+++ 待处理记录
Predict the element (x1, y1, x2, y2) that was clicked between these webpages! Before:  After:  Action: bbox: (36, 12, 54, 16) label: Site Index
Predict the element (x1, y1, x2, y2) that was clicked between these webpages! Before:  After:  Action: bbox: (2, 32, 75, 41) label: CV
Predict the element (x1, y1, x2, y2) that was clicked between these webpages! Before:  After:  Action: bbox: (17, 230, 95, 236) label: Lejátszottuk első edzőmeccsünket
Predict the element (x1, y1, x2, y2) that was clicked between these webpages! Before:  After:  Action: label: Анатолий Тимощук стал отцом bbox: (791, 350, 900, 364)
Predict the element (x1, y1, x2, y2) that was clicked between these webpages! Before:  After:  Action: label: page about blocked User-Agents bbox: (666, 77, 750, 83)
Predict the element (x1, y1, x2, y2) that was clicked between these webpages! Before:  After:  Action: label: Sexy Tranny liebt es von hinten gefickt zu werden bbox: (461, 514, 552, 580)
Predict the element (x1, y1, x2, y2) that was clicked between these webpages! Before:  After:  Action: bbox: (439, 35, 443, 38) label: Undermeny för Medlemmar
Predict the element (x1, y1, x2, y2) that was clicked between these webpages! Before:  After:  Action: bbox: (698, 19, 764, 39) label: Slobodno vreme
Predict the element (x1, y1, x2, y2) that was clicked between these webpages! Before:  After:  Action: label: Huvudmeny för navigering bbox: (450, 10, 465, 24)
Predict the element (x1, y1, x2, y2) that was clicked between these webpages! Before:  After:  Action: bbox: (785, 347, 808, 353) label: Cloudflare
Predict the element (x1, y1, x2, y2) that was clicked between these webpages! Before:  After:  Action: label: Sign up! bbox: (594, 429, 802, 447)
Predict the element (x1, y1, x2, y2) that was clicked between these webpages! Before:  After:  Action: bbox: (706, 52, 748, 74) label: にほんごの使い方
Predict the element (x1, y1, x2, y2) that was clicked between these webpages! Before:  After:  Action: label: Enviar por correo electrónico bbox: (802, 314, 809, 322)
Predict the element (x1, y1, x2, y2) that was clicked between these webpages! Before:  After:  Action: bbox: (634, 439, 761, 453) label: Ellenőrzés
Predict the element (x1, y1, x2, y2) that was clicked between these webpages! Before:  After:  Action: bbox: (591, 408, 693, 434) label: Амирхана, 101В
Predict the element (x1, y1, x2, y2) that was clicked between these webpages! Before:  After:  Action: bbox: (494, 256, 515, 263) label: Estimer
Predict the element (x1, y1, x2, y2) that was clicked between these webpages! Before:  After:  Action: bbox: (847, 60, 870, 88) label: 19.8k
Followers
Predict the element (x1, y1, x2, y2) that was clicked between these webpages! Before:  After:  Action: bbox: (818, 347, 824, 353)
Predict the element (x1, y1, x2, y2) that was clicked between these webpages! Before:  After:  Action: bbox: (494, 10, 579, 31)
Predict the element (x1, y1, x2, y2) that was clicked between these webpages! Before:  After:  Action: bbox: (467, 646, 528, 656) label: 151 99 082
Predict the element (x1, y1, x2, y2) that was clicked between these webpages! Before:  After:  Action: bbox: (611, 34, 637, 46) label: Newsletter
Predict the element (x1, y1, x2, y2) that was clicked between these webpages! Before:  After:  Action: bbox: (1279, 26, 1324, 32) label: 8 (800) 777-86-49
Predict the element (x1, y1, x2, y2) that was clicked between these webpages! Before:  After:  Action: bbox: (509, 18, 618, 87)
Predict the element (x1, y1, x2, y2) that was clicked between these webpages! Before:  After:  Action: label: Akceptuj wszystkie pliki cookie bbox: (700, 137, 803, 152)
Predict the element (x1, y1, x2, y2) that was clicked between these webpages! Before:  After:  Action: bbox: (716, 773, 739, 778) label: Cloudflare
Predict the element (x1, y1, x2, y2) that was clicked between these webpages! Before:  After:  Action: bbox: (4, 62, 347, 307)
++++++
把上面所有记录中的"clicked"全部换成"selected"，其他内容一律不动，然后重新写出这些记录。

**本题答案:**
Predict the element (x1, y1, x2, y2) that was selected between these webpages! Before:  After:  Action: bbox: (36, 12, 54, 16) label: Site Index
Predict the element (x1, y1, x2, y2) that was selected between these webpages! Before:  After:  Action: bbox: (2, 32, 75, 41) label: CV
Predict the element (x1, y1, x2, y2) that was selected between these webpages! Before:  After:  Action: bbox: (17, 230, 95, 236) label: Lejátszottuk első edzőmeccsünket
Predict the element (x1, y1, x2, y2) that was selected between these webpages! Before:  After:  Action: label: Анатолий Тимощук стал отцом bbox: (791, 350, 900, 364)
Predict the element (x1, y1, x2, y2) that was selected between these webpages! Before:  After:  Action: label: page about blocked User-Agents bbox: (666, 77, 750, 83)
Predict the element (x1, y1, x2, y2) that was selected between these webpages! Before:  After:  Action: label: Sexy Tranny liebt es von hinten gefickt zu werden bbox: (461, 514, 552, 580)
Predict the element (x1, y1, x2, y2) that was selected between these webpages! Before:  After:  Action: bbox: (439, 35, 443, 38) label: Undermeny för Medlemmar
Predict the element (x1, y1, x2, y2) that was selected between these webpages! Before:  After:  Action: bbox: (698, 19, 764, 39) label: Slobodno vreme
Predict the element (x1, y1, x2, y2) that was selected between these webpages! Before:  After:  Action: label: Huvudmeny för navigering bbox: (450, 10, 465, 24)
Predict the element (x1, y1, x2, y2) that was selected between these webpages! Before:  After:  Action: bbox: (785, 347, 808, 353) label: Cloudflare
Predict the element (x1, y1, x2, y2) that was selected between these webpages! Before:  After:  Action: label: Sign up! bbox: (594, 429, 802, 447)
Predict the element (x1, y1, x2, y2) that was selected between these webpages! Before:  After:  Action: bbox: (706, 52, 748, 74) label: にほんごの使い方
Predict the element (x1, y1, x2, y2) that was selected between these webpages! Before:  After:  Action: label: Enviar por correo electrónico bbox: (802, 314, 809, 322)
Predict the element (x1, y1, x2, y2) that was selected between these webpages! Before:  After:  Action: bbox: (634, 439, 761, 453) label: Ellenőrzés
Predict the element (x1, y1, x2, y2) that was selected between these webpages! Before:  After:  Action: bbox: (591, 408, 693, 434) label: Амирхана, 101В
Predict the element (x1, y1, x2, y2) that was selected between these webpages! Before:  After:  Action: bbox: (494, 256, 515, 263) label: Estimer
Predict the element (x1, y1, x2, y2) that was selected between these webpages! Before:  After:  Action: bbox: (847, 60, 870, 88) label: 19.8k
Followers
Predict the element (x1, y1, x2, y2) that was selected between these webpages! Before:  After:  Action: bbox: (818, 347, 824, 353)
Predict the element (x1, y1, x2, y2) that was selected between these webpages! Before:  After:  Action: bbox: (494, 10, 579, 31)
Predict the element (x1, y1, x2, y2) that was selected between these webpages! Before:  After:  Action: bbox: (467, 646, 528, 656) label: 151 99 082
Predict the element (x1, y1, x2, y2) that was selected between these webpages! Before:  After:  Action: bbox: (611, 34, 637, 46) label: Newsletter
Predict the element (x1, y1, x2, y2) that was selected between these webpages! Before:  After:  Action: bbox: (1279, 26, 1324, 32) label: 8 (800) 777-86-49
Predict the element (x1, y1, x2, y2) that was selected between these webpages! Before:  After:  Action: bbox: (509, 18, 618, 87)
Predict the element (x1, y1, x2, y2) that was selected between these webpages! Before:  After:  Action: label: Akceptuj wszystkie pliki cookie bbox: (700, 137, 803, 152)
Predict the element (x1, y1, x2, y2) that was selected between these webpages! Before:  After:  Action: bbox: (716, 773, 739, 778) label: Cloudflare
Predict the element (x1, y1, x2, y2) that was selected between these webpages! Before:  After:  Action: bbox: (4, 62, 347, 307)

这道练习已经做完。